Iker se quedó a solas junto a Sesostris, y lo vio escribir unas palabras en una paleta de oro, símbolo de su función de sumo sacerdote de Abydos.

La escritura del rey se metamorfoseó y aparecieron otros signos, que sustituyeron a los que había trazado. Luego se esfumaron y la paleta quedó de nuevo inmaculada.

—Lo invisible responde a las preguntas vitales —indicó el monarca—. Mañana, poco antes del amanecer, abordaremos el vientre de piedra.

—¡No es navegable, majestad!

—A esas horas, lo será. Cuatro fuerzas alimentan el acto justo: la capacidad de luz, la generosidad, la facultad de manifestar el poder y el dominio de los elementos
(10)
. Quintaesencia de las fuerzas creadoras del universo, la vida es la más sutil y la más intensa de todas ellas. Nos atraviesa a cada instante, pero ¿quién es realmente consciente de ello? Ra, la luz divina, abre nuestro espíritu durante sucesivas iniciaciones. Cuando tu alma-pájaro despierta, puedes alcanzar el cielo, pasar de lo visible a lo invisible y regresar de nuevo a lo visible. Viajero de un mundo a otro, te permite no seguir siendo esclavo de la mediocridad humana y escapar a la servidumbre de los tiempos. Mira por encima de los acontecimientos, sabe discernir los dones del cielo.

—¿Acaso la leona no vencería a mil ejércitos?

—Es Sejmer, la soberana de las potencias. Llevas al cuello el amuleto del cetro
sekhem
, el dominio del poder, y yo manejo ese cetro para consagrar las ofrendas. Es imposible aniquilar a la leona de Sejmer. Sus poderes han sido robados por el Anunciador, y yo debo devolverle el lugar adecuado.

Sekari estaba helado.

En pleno verano, un gélido amanecer se levantaba sobre la segunda catarata del Nilo, muy lejos de la suavidad de Egipto. Sin duda alguna, se trataba de un nuevo maleficio del Anunciador.

Cinco exploradores contemplaban el vientre de piedra: el faraón, Iker,
Viento del Norte
,
Sanguíneo
y Sekari. El ejército egipcio, por su parte, rodeaba el obstáculo por el desierto.

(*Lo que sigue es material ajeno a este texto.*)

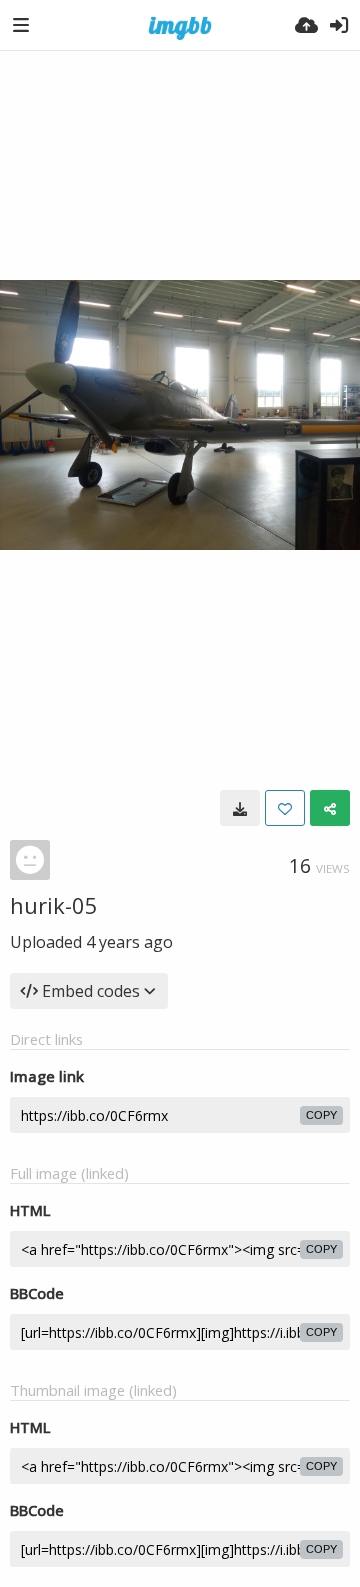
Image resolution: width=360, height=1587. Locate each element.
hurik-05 (54, 905)
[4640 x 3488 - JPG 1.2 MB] (240, 808)
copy (321, 1115)
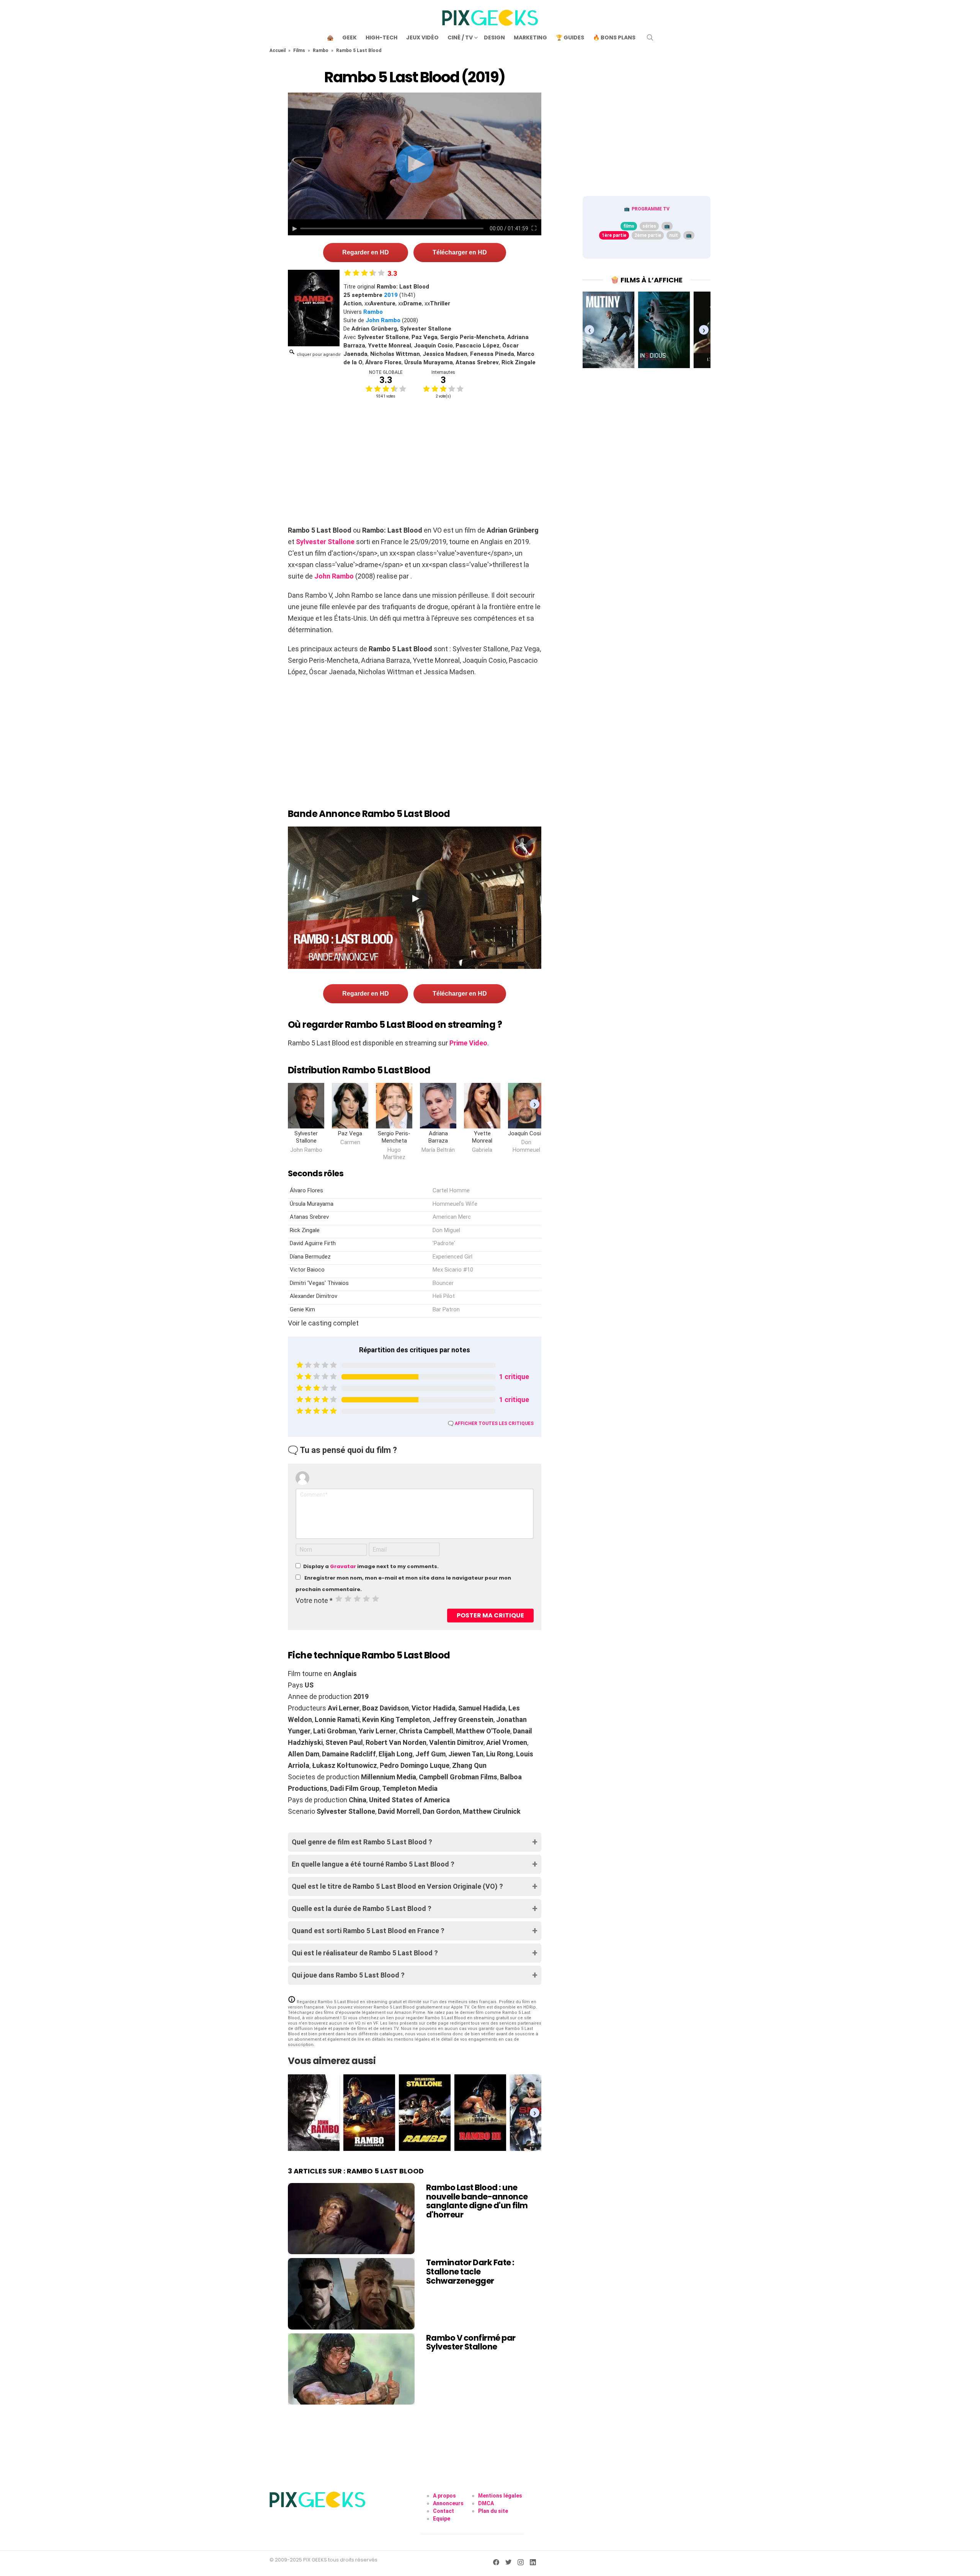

Como iniciado en el «Círculo de oro» de Abydos, Sekari conocía la magnitud de los poderes del faraón. Allí, ante aquella barrera de rocas y de aguas tumultuosas, dudaba del éxito. Sin embargo, al prestar juramento, había prometido seguir al rey a todas partes a donde fuera, y aquel paisaje, por muy aterrador que resultara, no lo haría retroceder. La palabra no se prestaba, se daba. El perjuro se convertía en un muerto viviente.

—Mira la roca que domina la catarata —le recomendó Sesostris a Iker—. ¿Qué parece?

—Tiene la forma del uraeus, la cobra que se yergue en la frente de vuestra majestad.

—Por eso estaremos protegidos. Olvida los rápidos y el estruendo.

Manejando el gobernalle, el faraón cruzó un estrecho paso golpeado por desenfrenadas aguas. El caos rocoso se extendía hasta perderse de vista.

Empapado hasta los huesos, Sekari se agarraba a la borda. El Nilo multiplicaba su agresividad, y el barco crujía por todas partes, a punto de romperse.

—Toma la barra —le ordenó Sesostris a su hijo.

El rey tensó un arco gigantesco. La punta de la flecha estaba compuesta de cornalina y de jaspe de un rojo brillante.

La saeta atravesó la cortina de bruma.

—Hemos hecho bastantes destrozos —afirmó Jeta-de-través.

—¿Cuántos barcos destruidos? —preguntó el Anunciador.

—Tres, y otro dañado.

—Decepcionante resultado.

—Tres cargueros menos debilitarán la intendencia. Además, los egipcios tendrán miedo continuamente. Iniciaremos escaramuzas en cualquier momento y en cualquier lugar. Cuanto más se introduzcan en Nubia, más vulnerables serán.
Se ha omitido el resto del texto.